Ah, boarding school, that cloistered realm of the rich and all-too-often lonely. What a fitting setting for an Alexander Payne movie, a terrarium of peculiar people and customs.
In Payne’s new film The Holdovers, it’s the wintry final days of 1970, and the boys of Barton Academy, a stony old New England prep school, are planning to head home—or to some fabulous vacation destination. All save for a few students, who have been temporarily orphaned by circumstance. A grumpy ancient history teacher, Mr. Hunham (Paul Giamatti), has been tasked with watching the handful of boys who have to stay at school through New Year’s, a dreaded assignment doled out as punishment for the sin of giving a legacy student a failing grade.
One of the boys trapped in this less-than-ideal situation (well, it’s pure hell for a teenager) is Angus (Dominic Sessa), a problem child contending with painful family issues. He’s bright but aimlessly mischievous; Mr. Hunham can’t stand him. Hunham doesn’t seem to like any of his students, in fact, treating them with haughty disdain and priding himself on his unyielding strictness. The Holdovers is, of course, about Hunham’s gradual thawing in the warmth of Angus’s considerable charms, while Angus matures into a more thoughtful person.

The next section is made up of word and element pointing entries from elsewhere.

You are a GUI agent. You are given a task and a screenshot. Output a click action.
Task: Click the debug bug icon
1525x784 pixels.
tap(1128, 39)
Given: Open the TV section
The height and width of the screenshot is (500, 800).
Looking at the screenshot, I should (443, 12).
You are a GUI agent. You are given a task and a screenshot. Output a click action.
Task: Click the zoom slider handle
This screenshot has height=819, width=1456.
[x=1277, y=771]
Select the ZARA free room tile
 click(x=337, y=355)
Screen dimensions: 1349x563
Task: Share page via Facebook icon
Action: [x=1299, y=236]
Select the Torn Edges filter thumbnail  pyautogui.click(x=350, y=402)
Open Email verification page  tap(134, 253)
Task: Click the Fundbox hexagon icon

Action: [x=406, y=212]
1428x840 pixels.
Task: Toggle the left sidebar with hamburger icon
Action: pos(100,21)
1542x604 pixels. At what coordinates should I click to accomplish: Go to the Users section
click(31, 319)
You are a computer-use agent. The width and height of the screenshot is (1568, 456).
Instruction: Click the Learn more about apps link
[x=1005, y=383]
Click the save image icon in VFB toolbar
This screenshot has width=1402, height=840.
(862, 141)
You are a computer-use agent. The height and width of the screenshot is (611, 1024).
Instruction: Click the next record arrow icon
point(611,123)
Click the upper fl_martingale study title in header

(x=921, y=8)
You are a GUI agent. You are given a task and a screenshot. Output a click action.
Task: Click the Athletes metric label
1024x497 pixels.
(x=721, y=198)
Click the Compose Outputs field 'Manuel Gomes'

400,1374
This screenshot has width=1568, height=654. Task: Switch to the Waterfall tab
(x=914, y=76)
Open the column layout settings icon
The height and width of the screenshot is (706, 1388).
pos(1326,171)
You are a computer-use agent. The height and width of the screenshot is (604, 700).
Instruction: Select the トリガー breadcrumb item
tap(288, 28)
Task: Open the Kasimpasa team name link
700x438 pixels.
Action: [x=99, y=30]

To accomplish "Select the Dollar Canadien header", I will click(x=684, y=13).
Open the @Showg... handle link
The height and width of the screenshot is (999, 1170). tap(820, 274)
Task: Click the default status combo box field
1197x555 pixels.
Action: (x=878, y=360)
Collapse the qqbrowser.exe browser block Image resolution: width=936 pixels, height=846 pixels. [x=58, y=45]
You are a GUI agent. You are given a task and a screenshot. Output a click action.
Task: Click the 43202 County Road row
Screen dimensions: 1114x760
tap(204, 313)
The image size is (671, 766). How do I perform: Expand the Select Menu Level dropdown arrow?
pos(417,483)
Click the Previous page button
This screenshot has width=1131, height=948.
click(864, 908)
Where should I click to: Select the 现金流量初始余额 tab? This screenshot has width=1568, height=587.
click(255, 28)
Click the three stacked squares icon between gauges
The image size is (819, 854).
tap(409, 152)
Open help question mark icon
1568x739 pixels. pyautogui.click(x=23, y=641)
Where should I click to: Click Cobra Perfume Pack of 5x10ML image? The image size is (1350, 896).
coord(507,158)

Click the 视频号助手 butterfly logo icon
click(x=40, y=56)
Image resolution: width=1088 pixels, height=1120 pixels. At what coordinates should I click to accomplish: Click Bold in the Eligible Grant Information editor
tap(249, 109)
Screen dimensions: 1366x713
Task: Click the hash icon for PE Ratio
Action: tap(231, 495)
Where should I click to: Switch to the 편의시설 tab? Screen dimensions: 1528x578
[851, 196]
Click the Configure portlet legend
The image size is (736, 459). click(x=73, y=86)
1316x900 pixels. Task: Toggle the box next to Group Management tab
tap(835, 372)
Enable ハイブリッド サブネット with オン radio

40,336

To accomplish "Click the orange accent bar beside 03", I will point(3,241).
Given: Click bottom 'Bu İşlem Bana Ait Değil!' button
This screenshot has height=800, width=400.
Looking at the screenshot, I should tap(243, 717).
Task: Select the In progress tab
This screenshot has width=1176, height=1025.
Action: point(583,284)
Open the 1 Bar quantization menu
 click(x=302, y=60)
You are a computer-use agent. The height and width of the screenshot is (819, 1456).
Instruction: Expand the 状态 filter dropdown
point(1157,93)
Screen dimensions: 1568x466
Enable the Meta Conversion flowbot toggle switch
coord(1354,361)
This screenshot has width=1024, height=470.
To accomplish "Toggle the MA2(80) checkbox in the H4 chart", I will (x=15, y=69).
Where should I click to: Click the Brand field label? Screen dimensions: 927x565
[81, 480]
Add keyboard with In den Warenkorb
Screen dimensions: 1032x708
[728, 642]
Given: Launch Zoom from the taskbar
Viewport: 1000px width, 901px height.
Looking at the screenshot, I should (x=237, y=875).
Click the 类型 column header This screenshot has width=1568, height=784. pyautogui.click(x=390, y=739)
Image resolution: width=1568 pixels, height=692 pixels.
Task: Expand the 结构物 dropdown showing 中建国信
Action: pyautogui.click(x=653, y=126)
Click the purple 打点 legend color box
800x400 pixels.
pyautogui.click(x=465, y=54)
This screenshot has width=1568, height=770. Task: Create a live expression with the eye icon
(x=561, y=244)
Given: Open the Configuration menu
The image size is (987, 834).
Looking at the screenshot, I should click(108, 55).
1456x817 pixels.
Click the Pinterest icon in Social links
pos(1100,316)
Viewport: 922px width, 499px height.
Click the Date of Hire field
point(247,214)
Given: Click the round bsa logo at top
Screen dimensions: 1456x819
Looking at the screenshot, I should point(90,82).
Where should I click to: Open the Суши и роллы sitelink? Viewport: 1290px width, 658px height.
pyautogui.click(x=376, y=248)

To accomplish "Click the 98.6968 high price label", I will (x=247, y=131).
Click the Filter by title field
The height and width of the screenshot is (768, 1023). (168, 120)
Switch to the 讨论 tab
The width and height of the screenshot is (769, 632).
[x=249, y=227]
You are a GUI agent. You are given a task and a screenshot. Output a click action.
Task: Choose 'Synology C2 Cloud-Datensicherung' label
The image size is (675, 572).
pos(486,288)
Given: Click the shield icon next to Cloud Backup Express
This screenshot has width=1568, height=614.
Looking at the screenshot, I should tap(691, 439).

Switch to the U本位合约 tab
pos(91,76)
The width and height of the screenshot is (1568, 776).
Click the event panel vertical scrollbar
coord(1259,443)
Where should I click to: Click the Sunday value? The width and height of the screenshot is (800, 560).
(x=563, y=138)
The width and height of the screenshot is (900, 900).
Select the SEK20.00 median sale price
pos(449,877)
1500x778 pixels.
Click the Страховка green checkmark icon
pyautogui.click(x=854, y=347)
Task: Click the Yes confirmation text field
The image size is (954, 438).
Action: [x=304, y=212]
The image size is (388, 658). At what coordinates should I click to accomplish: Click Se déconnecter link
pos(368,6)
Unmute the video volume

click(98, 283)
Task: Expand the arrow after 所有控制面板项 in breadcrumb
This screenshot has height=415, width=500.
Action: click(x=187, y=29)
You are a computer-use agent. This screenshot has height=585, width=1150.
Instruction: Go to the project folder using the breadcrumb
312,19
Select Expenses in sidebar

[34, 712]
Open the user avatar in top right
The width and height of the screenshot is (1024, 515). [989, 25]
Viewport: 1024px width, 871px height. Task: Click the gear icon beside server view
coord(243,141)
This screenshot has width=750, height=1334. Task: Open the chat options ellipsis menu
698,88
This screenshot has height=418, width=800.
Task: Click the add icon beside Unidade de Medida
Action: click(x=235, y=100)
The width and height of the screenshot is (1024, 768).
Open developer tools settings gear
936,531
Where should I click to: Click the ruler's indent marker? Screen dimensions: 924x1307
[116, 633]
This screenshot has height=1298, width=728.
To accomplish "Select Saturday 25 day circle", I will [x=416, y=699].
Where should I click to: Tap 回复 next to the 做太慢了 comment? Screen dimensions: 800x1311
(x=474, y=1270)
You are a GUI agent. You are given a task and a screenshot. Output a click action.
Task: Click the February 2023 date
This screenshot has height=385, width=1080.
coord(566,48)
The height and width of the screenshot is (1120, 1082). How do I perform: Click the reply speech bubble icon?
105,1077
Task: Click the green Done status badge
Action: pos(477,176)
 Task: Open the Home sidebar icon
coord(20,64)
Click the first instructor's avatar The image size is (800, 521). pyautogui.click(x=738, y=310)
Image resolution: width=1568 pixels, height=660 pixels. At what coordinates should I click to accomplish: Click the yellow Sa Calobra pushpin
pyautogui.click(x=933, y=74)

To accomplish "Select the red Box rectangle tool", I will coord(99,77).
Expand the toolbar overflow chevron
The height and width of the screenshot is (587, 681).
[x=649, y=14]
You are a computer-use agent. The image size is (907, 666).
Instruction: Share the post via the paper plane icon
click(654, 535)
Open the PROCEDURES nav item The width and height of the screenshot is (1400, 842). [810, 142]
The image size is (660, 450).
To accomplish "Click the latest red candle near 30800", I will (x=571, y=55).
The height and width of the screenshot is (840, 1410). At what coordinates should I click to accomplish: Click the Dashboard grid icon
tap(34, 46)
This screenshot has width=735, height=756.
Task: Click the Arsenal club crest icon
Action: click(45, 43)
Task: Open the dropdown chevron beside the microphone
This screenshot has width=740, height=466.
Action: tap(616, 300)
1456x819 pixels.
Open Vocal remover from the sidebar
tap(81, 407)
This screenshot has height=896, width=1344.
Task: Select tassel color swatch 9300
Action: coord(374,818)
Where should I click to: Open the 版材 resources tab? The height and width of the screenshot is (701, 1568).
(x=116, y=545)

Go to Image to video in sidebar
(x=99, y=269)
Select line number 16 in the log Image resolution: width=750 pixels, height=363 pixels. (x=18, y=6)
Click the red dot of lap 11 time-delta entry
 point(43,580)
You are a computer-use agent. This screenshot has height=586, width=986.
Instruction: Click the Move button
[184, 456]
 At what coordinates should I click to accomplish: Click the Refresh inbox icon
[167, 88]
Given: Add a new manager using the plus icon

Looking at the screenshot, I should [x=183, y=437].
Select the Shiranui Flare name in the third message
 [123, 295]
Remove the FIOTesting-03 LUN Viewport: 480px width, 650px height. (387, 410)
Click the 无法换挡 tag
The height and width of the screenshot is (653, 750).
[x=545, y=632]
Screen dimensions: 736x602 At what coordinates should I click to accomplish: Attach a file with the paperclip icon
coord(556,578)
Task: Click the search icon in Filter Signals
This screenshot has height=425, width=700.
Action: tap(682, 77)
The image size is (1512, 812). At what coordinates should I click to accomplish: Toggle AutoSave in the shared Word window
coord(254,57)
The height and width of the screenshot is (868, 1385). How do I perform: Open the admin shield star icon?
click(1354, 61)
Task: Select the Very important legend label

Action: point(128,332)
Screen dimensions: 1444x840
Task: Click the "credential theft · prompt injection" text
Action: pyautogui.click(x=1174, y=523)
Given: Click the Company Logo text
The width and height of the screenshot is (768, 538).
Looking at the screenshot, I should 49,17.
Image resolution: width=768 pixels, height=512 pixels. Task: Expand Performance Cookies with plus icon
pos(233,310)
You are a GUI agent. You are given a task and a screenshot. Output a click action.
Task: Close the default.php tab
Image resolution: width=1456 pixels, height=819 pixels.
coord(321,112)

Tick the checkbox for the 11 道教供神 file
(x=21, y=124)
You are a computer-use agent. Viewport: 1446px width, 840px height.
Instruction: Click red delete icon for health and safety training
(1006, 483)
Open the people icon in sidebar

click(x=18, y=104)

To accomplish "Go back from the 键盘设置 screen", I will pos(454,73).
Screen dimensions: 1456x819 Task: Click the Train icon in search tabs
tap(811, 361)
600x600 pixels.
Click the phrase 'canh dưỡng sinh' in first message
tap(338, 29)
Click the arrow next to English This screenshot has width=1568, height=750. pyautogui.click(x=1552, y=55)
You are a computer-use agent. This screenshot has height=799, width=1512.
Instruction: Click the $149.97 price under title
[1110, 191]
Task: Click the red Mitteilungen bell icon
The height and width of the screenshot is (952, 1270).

This is a familiar setup, the hoary stuff of so many odd-couple movies. There’s even a road trip. But Payne and screenwriter David Hemingson set known things spinning at novel tilts, keeping the film away from the worst of its genre’s many cliches. Funny and rueful, The Holdovers seems beamed in from another time in cinema history, when wordy and thoughtful little movies like this were in healthier supply. (Indeed, Payne has said that this is his attempt at a ’70s film.)
Being a Payne movie, The Holdovers has a pleasing edge; its humor is spiky, offbeat. No one is entirely redeemed by the end, but nor are they noxious caricatures. It is a movie whose people seem entirely real as they bicker and connect and, yes, grow. This may be Payne’s most sentimental film to date, but he has not forsaken the surprising bite that first brought attention to his work. He is simply older, perhaps wiser than he was in his Election days, regarding the awkward, embarrassing grasp and fumble of life in the world with a bit more compassion.
As Hunham and Angus tend to their relatively petty frustrations, they are kept in check by Mary (Da’Vine Joy Randolph), a cafeteria worker tasked with feeding the bratty remnant. She’s recently lost her only son to the Vietnam war, her grief a crucial reminder of how high the stakes of bad luck can actually be. Mary could have easily been a bad stock character, a Black service worker there to sass and support these self-involved white men. But Payne gives Mary crucial shading, which Randolph, in a terrific turn, expresses in ways both vivid and understated. She’s a vital part of the picture, a voice of reason possessed of her own irrationality.
Giamatti, who fruitfully collaborated with Payne in 2004’s Sideways, similarly builds a portrait of depth and dimension. Hunham is an ideal Giamatti role, irksome and pitiable, a smart and essentially decent person who’s let disappointments and indignities harden him into a bitter jerk. He’s maybe an alcoholic and has retreated from all social life. Barton is his entire planet, perhaps the worst place to be stuck for a person so angry about the cards they’ve been dealt.
School is, after all, a place that potential breezes through, young people setting off on the adventure of their lives while the faculty stand still and watch them go. Which isn’t to say that teaching is an inevitably sad profession. But it can be, particularly for someone who feels, as Hunham does, that they have had some desired life stolen from them. In the poignant closing moments of Payne’s film, we realize that Hunham has been journeying toward making some peace with the facts of himself, while daring, at least a little, to begin hoping for more and different.
How could he not be inspired in the presence of a gangly, funny, heartbroken kid like Angus, so beautifully rendered by first-time film actor Sessa—a remarkable find. There’s no precious mannerism in his performance, no calculated affect. He seems to simply naturally exist in the world of the film, grooving with Giamatti and Randolph as if we are peeking in on real friendships blossoming. Through Hunham’s eyes we feel the bittersweet pang of beholding a young person so teeming with energy; how unwittingly lucky he is, despite all his hurt, to be just beginning, to have it all still laid out before him, undiscovered.
Mary certainly feels it, too, haunted by what could have been had her son not died in a pointless war, so far from home. But The Holdovers is not a predominantly sad film. It’s more often lively and amusing, full of peppery dialogue. (The people in this film are great at insulting one another without being cruel.) Payne keenly balances the sharpness and the sweetness, never veering toward the territory of Dead Poets Society or any number of indie movies about quirky people teaching each other lessons. Sure, those trappings are there, but they’re tastefully, judiciously employed.
The Holdovers may not make you want to go teach at a boarding school (or attend one—I don’t know how old you are, reader). But one does wish to linger in its inviting, melancholy spell for a bit longer than even the film’s two hour-plus runtime. It’s built with such care and detail, populated by such complicated and interesting people. If only we could hold over just a couple weeks more.